Background: Keloids remain one of the most challenging conditions in cutaneous wound
healing, marked by complex pathophysiology and notoriously high recurrence rates.
Although a universally accepted standard of care is still lacking, recent advances
have significantly improved our understanding and management of this fibrotic disorder.
Recent Advances: Emerging evidence highlights genetic predisposition, prolonged inflammatory
response, and aberrant fibroblast activity as key contributors to keloid formation.
Current therapeutic approaches focus on multimodal strategies, including intralesional
corticosteroids, cryotherapy, radiation therapy, and chemotherapy. Intralesional triamcinolone
remains a first-line treatment, while chemotherapy agents like 5-fluorouracil and
vincristine have shown promising efficacy in refractory cases. Surgical excision,
often combined with adjuvant therapies such as radiation, is considered for large
or recurrent lesions.
Clinical Implications: Given the high recurrence rate, patient-centered, evidence-based
treatment algorithms are essential. Stratifying keloids into categories enables tailored
interventions. Both established and emerging treatments are now evolving toward more
personalized and less invasive approaches to improve outcomes and patient satisfaction.
Conclusion: Multimodal, individualized treatment approaches—guided by lesion morphology,
anatomical location, treatment history, and patient factors—are essential for optimizing
outcomes.
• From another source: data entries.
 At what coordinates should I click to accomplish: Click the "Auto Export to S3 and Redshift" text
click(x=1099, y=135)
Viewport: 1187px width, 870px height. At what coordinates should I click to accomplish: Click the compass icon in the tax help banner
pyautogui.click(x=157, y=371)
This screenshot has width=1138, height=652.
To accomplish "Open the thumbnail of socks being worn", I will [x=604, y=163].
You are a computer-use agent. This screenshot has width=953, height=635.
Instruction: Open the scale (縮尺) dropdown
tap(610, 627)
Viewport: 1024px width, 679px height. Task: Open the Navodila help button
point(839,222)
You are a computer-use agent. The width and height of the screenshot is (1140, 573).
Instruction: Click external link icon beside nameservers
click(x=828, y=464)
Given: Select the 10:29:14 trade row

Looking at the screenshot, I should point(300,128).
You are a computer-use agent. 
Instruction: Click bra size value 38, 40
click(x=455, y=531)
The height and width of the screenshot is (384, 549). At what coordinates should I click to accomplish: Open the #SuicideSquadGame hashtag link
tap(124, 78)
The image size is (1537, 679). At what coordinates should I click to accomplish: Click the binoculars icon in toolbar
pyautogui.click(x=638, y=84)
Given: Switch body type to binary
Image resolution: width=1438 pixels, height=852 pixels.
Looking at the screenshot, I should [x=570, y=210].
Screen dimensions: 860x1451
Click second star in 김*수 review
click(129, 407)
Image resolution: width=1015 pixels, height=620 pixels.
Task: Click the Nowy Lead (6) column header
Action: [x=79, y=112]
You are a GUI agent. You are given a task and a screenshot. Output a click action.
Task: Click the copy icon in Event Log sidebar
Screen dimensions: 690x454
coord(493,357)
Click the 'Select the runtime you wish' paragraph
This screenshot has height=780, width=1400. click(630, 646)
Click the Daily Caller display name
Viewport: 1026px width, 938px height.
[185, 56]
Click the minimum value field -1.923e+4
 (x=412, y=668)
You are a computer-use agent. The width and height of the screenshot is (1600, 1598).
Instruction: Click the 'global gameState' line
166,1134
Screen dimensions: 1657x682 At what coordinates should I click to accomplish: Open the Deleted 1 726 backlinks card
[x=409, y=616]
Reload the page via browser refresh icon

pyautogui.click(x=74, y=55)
Emerging therapies are expanding the therapeutic arsenal, offering additional
strategies for resistant or recurrent cases. Moreover, the integration of molecular
and genetic insights is paving the way for the development of targeted therapies,
which may ultimately transform keloid treatment into a more precise and effective
discipline. Future studies should focus on large-scale trials to establish standardized,
data-driven treatment guidelines for keloids.